◆ **AIM OF THE TASK**:
Give back everything in the entries below from the line containing "Where should I click to: Click the Facebook" down to the line containing "Action: pyautogui.click(x=391, y=300)", with "Where should I click to" changed to "Where do I click to" and nothing else altered.

◆ **RECORDS FOR PROCESSING**:
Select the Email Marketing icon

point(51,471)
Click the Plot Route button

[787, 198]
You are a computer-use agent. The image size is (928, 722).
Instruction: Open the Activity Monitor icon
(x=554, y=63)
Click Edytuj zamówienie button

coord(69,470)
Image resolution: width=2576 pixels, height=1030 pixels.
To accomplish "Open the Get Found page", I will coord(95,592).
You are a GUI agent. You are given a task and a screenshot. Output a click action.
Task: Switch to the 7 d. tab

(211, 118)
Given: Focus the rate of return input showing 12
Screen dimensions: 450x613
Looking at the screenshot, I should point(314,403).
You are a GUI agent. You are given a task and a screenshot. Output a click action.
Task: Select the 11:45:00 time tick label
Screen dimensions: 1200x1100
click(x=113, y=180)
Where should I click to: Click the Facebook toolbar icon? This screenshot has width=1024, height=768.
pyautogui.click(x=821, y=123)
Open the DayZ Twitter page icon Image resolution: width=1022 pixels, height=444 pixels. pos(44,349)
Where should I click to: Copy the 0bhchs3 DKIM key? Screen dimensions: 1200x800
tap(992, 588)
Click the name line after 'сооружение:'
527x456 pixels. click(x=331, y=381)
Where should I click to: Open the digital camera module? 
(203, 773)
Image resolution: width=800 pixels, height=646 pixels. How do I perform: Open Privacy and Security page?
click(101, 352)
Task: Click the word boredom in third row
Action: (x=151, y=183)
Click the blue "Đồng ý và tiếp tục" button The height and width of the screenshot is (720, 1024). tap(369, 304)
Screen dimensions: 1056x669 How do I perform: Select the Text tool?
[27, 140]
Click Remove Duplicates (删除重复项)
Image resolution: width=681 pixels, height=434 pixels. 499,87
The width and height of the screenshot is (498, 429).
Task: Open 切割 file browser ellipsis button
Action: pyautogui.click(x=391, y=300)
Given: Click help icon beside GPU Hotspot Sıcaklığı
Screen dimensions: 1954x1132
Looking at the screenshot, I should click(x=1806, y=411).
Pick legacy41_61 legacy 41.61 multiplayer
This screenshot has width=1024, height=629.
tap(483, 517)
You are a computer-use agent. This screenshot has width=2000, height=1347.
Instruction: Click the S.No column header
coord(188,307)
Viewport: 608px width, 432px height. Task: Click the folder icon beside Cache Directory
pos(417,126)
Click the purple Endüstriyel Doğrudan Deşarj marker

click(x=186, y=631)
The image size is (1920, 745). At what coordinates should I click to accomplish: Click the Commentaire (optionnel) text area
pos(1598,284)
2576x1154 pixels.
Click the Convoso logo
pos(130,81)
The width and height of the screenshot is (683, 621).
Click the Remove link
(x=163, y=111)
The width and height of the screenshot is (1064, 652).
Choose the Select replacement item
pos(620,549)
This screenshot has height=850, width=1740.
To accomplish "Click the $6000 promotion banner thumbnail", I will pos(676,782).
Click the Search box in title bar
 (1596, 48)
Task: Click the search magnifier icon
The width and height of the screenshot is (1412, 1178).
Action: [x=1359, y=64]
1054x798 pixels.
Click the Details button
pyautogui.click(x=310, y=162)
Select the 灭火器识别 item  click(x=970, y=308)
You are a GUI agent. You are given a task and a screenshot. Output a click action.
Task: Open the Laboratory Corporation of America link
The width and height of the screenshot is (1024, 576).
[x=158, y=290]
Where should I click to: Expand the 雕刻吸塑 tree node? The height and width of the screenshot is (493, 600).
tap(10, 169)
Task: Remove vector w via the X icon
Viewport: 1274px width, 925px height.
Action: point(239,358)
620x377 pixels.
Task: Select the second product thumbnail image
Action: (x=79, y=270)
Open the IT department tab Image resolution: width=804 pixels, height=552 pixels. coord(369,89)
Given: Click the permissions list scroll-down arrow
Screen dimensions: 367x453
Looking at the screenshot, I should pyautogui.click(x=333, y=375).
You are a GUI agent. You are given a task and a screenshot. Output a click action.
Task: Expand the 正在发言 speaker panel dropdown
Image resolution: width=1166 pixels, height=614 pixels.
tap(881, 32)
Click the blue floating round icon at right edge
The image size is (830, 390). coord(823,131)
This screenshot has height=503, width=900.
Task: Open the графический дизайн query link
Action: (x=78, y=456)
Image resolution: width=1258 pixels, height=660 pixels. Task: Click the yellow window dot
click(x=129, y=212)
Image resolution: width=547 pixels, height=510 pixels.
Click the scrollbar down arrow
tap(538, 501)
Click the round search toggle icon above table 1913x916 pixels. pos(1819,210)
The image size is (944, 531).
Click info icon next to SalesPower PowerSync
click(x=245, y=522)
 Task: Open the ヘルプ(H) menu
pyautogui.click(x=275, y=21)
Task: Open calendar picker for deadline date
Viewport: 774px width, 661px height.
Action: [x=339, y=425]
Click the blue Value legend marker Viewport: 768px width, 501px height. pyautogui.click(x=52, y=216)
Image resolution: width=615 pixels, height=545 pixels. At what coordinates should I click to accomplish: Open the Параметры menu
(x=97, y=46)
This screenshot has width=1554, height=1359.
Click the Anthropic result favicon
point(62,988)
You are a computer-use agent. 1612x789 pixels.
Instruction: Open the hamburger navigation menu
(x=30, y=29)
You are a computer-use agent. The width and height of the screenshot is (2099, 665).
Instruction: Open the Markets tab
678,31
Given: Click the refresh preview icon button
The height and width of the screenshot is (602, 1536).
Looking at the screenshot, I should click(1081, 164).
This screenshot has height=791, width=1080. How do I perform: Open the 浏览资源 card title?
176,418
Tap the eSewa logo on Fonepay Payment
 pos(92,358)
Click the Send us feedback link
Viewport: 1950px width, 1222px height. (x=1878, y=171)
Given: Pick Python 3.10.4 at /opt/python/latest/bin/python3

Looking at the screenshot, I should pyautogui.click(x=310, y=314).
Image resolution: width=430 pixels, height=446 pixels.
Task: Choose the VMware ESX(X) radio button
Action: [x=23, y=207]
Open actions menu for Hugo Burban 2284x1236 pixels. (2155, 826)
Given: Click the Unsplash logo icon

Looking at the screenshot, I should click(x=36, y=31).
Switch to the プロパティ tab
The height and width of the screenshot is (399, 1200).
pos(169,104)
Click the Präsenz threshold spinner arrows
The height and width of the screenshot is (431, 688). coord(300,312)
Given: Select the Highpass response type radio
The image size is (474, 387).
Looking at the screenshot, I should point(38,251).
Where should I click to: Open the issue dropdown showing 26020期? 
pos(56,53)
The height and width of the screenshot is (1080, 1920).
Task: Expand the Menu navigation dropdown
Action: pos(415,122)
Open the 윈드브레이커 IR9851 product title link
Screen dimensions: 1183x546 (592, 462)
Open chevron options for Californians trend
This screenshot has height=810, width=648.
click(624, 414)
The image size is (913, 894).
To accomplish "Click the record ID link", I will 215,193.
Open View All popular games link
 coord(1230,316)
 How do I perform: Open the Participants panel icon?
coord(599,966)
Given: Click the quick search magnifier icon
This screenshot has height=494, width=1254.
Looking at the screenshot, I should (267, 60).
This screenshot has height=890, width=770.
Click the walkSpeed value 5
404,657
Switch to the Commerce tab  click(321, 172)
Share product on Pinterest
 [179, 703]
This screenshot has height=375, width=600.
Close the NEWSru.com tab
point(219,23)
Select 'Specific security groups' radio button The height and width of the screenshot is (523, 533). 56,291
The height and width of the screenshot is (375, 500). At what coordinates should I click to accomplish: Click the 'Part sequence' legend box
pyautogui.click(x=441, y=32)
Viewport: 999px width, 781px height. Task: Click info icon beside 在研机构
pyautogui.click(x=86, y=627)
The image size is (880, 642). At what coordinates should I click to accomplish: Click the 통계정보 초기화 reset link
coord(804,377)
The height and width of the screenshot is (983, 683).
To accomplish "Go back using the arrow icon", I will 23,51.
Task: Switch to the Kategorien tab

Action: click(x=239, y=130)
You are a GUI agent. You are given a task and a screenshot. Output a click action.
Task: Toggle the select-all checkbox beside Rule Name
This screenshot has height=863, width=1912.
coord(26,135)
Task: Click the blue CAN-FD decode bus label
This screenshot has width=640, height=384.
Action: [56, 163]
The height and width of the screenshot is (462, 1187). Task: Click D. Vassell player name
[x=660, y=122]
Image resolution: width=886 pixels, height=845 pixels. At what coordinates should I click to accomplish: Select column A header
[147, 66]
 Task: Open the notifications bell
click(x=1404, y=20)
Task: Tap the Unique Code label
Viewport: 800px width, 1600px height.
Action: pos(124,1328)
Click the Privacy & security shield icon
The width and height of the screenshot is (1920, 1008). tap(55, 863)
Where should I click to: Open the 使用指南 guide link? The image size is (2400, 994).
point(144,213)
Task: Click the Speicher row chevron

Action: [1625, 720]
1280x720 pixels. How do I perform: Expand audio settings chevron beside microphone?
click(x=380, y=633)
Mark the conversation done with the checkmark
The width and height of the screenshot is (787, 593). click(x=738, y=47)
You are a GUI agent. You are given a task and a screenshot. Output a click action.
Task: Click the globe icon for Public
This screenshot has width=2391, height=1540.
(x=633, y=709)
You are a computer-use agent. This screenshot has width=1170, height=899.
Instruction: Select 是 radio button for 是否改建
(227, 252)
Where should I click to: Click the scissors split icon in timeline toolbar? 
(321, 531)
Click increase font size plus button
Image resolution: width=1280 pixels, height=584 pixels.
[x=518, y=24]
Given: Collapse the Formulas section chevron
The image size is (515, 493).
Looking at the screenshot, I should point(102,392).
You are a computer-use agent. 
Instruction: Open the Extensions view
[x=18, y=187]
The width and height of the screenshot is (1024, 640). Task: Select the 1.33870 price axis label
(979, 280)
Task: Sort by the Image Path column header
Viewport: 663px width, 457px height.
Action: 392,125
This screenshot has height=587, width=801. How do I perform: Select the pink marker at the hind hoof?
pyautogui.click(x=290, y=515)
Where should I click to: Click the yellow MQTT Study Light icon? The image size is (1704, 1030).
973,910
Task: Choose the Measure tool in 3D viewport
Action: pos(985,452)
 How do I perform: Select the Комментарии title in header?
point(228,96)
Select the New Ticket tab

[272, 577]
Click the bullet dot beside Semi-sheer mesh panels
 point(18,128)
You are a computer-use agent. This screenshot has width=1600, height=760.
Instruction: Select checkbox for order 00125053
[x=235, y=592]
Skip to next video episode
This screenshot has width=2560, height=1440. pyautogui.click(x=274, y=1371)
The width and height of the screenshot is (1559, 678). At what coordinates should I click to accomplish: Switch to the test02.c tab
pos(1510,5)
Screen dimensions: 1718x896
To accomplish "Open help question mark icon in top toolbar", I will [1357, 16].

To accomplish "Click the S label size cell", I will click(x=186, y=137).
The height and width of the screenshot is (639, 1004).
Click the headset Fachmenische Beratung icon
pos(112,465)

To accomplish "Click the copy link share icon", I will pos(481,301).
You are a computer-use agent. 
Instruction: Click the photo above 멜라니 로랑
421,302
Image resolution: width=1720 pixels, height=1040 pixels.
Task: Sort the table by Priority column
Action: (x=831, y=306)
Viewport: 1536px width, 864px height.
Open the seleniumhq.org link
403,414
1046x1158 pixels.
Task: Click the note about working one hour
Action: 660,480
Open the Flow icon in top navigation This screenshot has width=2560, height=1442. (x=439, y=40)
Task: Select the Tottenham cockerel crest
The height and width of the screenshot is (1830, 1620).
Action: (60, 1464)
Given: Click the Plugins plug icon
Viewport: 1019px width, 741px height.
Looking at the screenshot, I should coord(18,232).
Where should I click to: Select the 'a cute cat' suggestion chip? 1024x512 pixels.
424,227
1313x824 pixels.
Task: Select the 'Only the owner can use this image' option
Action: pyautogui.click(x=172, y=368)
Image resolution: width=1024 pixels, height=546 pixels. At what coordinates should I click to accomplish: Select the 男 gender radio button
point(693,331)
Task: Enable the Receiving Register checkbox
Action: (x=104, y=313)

◆ **WORKED SOLUTION**:
Where do I click to: Click the Facebook toolbar icon? This screenshot has width=1024, height=768.
pyautogui.click(x=821, y=123)
Open the DayZ Twitter page icon Image resolution: width=1022 pixels, height=444 pixels. pos(44,349)
Where do I click to: Copy the 0bhchs3 DKIM key? Screen dimensions: 1200x800
tap(992, 588)
Click the name line after 'сооружение:'
527x456 pixels. click(x=331, y=381)
Where do I click to: Open the digital camera module? 
(203, 773)
Image resolution: width=800 pixels, height=646 pixels. How do I perform: Open Privacy and Security page?
click(101, 352)
Task: Click the word boredom in third row
Action: (x=151, y=183)
Click the blue "Đồng ý và tiếp tục" button The height and width of the screenshot is (720, 1024). tap(369, 304)
Screen dimensions: 1056x669 How do I perform: Select the Text tool?
[27, 140]
Click Remove Duplicates (删除重复项)
Image resolution: width=681 pixels, height=434 pixels. 499,87
The width and height of the screenshot is (498, 429).
Task: Open 切割 file browser ellipsis button
Action: pyautogui.click(x=391, y=300)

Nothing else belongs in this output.